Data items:
━━━━━━━━━━

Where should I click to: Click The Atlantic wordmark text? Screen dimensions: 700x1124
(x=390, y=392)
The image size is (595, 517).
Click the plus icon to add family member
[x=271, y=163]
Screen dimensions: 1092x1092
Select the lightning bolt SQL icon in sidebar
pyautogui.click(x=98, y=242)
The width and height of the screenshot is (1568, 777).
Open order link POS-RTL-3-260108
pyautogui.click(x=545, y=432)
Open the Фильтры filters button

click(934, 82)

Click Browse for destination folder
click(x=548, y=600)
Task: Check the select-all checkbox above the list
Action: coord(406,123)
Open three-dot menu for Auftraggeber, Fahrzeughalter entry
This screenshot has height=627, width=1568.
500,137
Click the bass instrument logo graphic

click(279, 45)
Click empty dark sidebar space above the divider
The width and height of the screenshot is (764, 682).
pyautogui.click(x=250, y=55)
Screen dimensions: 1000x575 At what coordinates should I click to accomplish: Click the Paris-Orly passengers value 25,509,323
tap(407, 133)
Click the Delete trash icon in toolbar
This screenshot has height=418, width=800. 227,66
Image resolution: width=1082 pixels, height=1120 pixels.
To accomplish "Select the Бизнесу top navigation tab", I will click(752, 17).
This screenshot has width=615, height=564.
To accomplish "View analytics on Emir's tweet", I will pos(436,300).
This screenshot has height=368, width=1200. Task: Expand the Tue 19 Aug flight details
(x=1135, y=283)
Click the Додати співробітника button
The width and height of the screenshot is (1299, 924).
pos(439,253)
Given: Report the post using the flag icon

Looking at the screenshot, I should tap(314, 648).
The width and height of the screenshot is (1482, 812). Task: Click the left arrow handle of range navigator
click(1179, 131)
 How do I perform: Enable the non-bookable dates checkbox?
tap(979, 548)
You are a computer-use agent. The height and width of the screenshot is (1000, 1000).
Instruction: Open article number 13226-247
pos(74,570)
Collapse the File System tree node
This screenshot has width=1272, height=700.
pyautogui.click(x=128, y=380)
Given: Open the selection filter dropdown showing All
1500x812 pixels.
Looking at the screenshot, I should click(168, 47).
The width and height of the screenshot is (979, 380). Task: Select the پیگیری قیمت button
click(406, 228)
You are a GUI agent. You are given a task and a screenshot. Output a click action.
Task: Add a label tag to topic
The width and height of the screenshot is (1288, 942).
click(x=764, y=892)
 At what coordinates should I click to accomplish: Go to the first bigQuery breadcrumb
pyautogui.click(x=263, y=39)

━━━━━━━━━━

Recast every line of the records above as a Markdown table with a "No." column holding the row number and a "Line" column holding the line, omitting blank lines.

| No. | Line |
|---|---|
| 1 | Where should I click to: Click The Atlantic wordmark text? Screen dimensions: 700x1124 |
| 2 | (x=390, y=392) |
| 3 | The image size is (595, 517). |
| 4 | Click the plus icon to add family member |
| 5 | [x=271, y=163] |
| 6 | Screen dimensions: 1092x1092 |
| 7 | Select the lightning bolt SQL icon in sidebar |
| 8 | pyautogui.click(x=98, y=242) |
| 9 | The width and height of the screenshot is (1568, 777). |
| 10 | Open order link POS-RTL-3-260108 |
| 11 | pyautogui.click(x=545, y=432) |
| 12 | Open the Фильтры filters button |
| 13 | click(934, 82) |
| 14 | Click Browse for destination folder |
| 15 | click(x=548, y=600) |
| 16 | Task: Check the select-all checkbox above the list |
| 17 | Action: coord(406,123) |
| 18 | Open three-dot menu for Auftraggeber, Fahrzeughalter entry |
| 19 | This screenshot has height=627, width=1568. |
| 20 | 500,137 |
| 21 | Click the bass instrument logo graphic |
| 22 | click(279, 45) |
| 23 | Click empty dark sidebar space above the divider |
| 24 | The width and height of the screenshot is (764, 682). |
| 25 | pyautogui.click(x=250, y=55) |
| 26 | Screen dimensions: 1000x575 At what coordinates should I click to accomplish: Click the Paris-Orly passengers value 25,509,323 |
| 27 | tap(407, 133) |
| 28 | Click the Delete trash icon in toolbar |
| 29 | This screenshot has height=418, width=800. 227,66 |
| 30 | Image resolution: width=1082 pixels, height=1120 pixels. |
| 31 | To accomplish "Select the Бизнесу top navigation tab", I will click(752, 17). |
| 32 | This screenshot has width=615, height=564. |
| 33 | To accomplish "View analytics on Emir's tweet", I will pos(436,300). |
| 34 | This screenshot has height=368, width=1200. Task: Expand the Tue 19 Aug flight details |
| 35 | (x=1135, y=283) |
| 36 | Click the Додати співробітника button |
| 37 | The width and height of the screenshot is (1299, 924). |
| 38 | pos(439,253) |
| 39 | Given: Report the post using the flag icon |
| 40 | Looking at the screenshot, I should tap(314, 648). |
| 41 | The width and height of the screenshot is (1482, 812). Task: Click the left arrow handle of range navigator |
| 42 | click(1179, 131) |
| 43 |  How do I perform: Enable the non-bookable dates checkbox? |
| 44 | tap(979, 548) |
| 45 | You are a computer-use agent. The height and width of the screenshot is (1000, 1000). |
| 46 | Instruction: Open article number 13226-247 |
| 47 | pos(74,570) |
| 48 | Collapse the File System tree node |
| 49 | This screenshot has width=1272, height=700. |
| 50 | pyautogui.click(x=128, y=380) |
| 51 | Given: Open the selection filter dropdown showing All |
| 52 | 1500x812 pixels. |
| 53 | Looking at the screenshot, I should click(168, 47). |
| 54 | The width and height of the screenshot is (979, 380). Task: Select the پیگیری قیمت button |
| 55 | click(406, 228) |
| 56 | You are a GUI agent. You are given a task and a screenshot. Output a click action. |
| 57 | Task: Add a label tag to topic |
| 58 | The width and height of the screenshot is (1288, 942). |
| 59 | click(x=764, y=892) |
| 60 |  At what coordinates should I click to accomplish: Go to the first bigQuery breadcrumb |
| 61 | pyautogui.click(x=263, y=39) |